#### DESCRIPTION OF THE TASK:
Print all of the data below exactly as it appears, leaving out every image.

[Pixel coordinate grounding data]
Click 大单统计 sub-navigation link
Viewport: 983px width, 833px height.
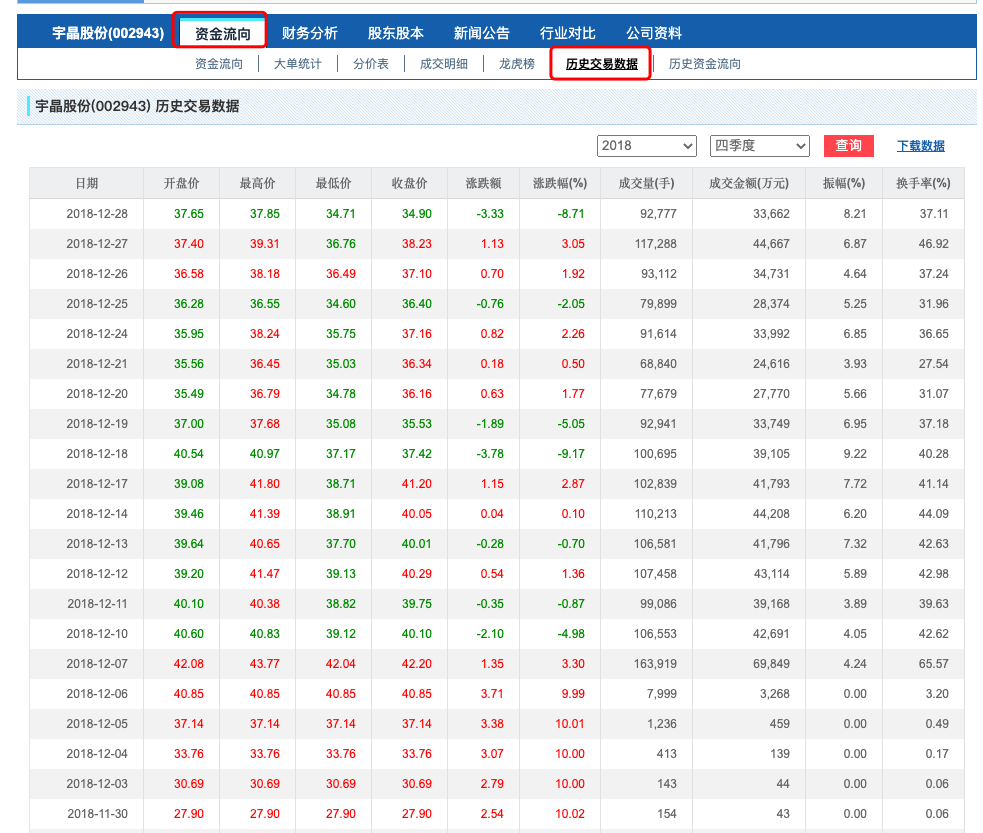(297, 64)
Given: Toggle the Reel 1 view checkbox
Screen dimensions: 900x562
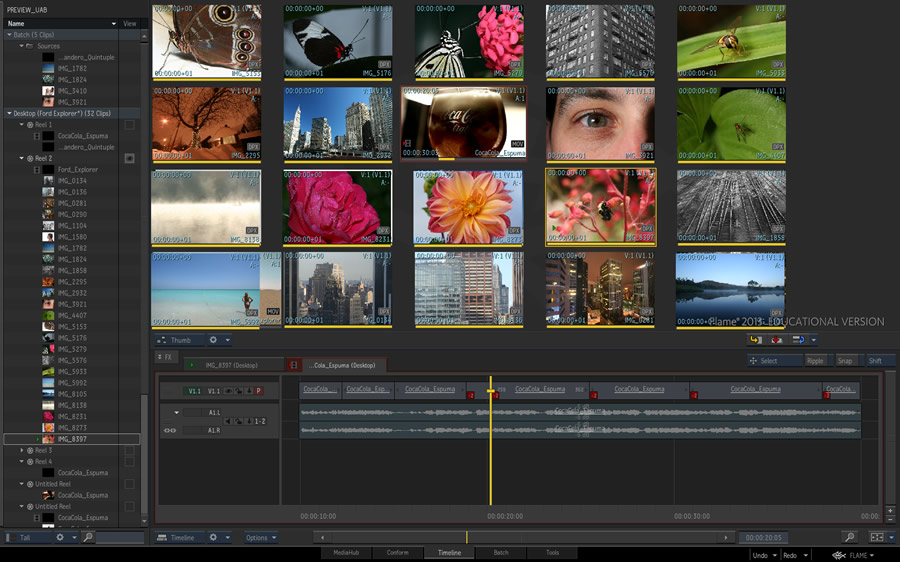Looking at the screenshot, I should (129, 125).
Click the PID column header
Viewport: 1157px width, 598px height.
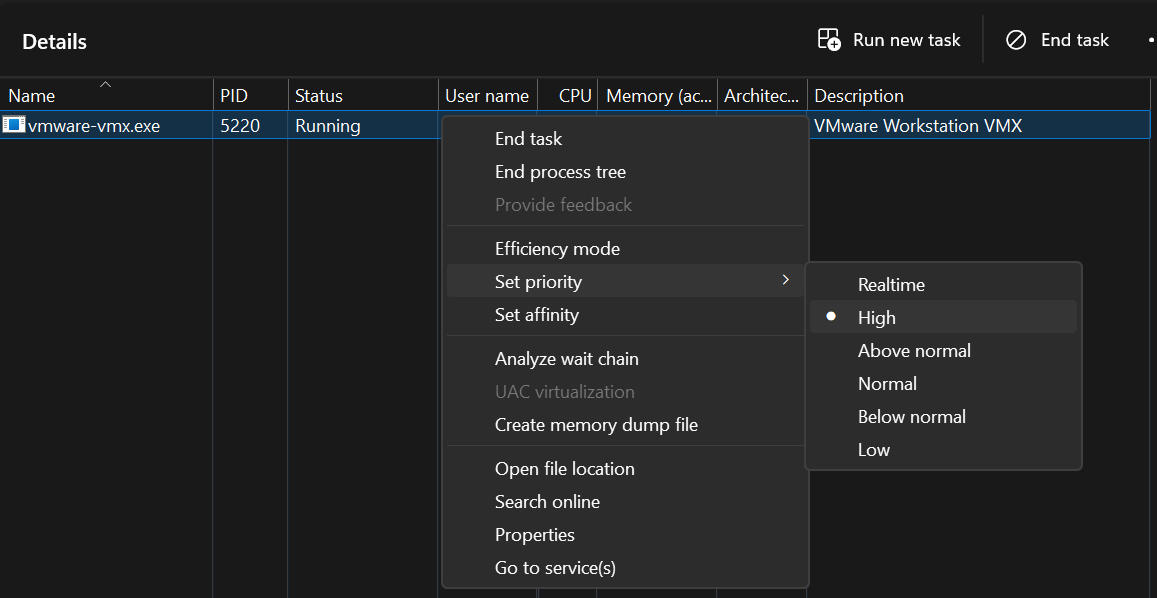234,96
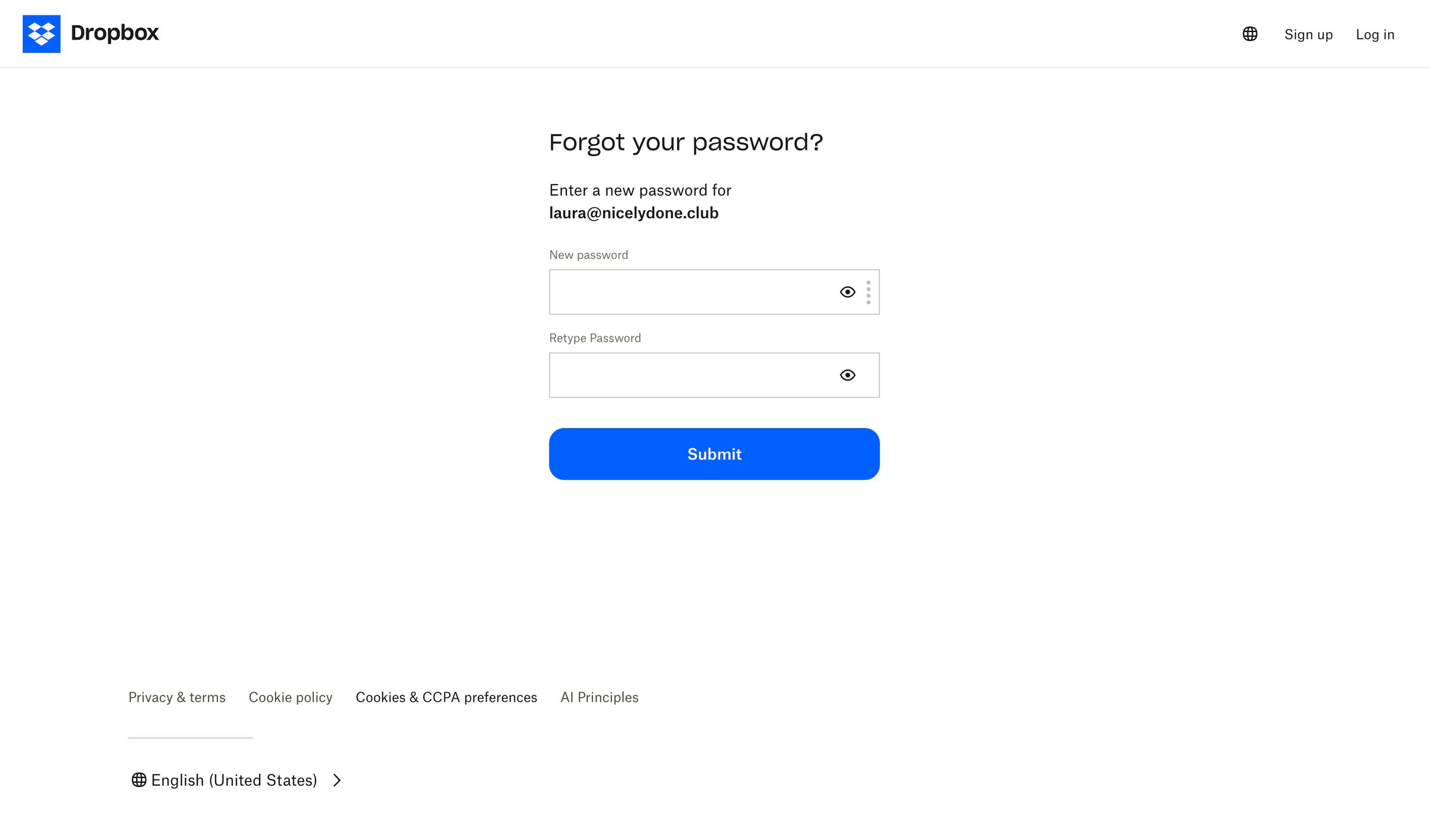The width and height of the screenshot is (1429, 840).
Task: Open the Privacy & terms link
Action: click(x=177, y=697)
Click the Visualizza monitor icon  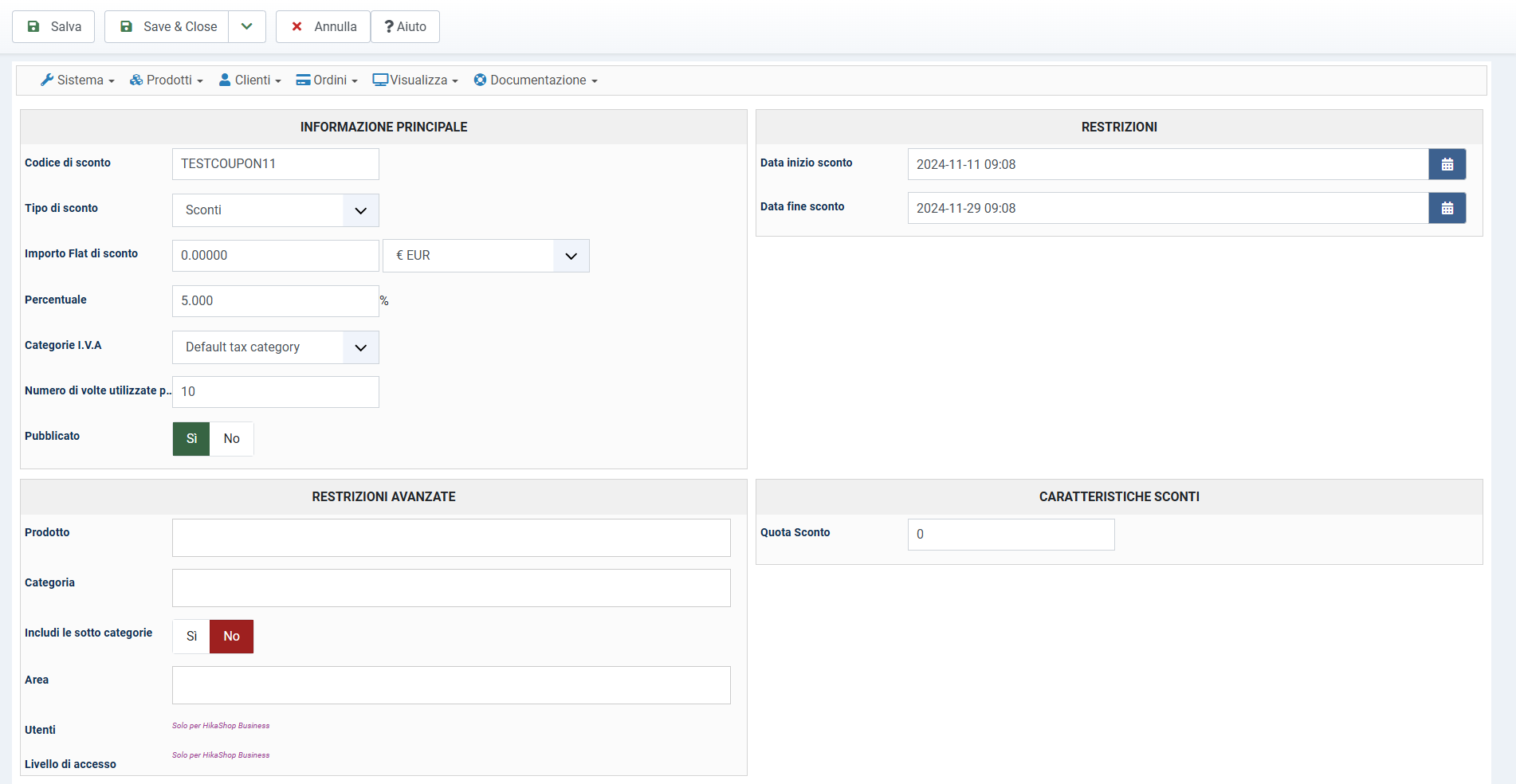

#### TASK SOLUTION:
Click 大单统计 sub-navigation link
Viewport: 983px width, 833px height.
(297, 64)
Given: Toggle the Reel 1 view checkbox
Screen dimensions: 900x562
Looking at the screenshot, I should (129, 125).
Click the PID column header
Viewport: 1157px width, 598px height.
234,96
The width and height of the screenshot is (1429, 840).
Task: Open the Privacy & terms link
Action: click(x=177, y=697)
Click the Visualizza monitor icon  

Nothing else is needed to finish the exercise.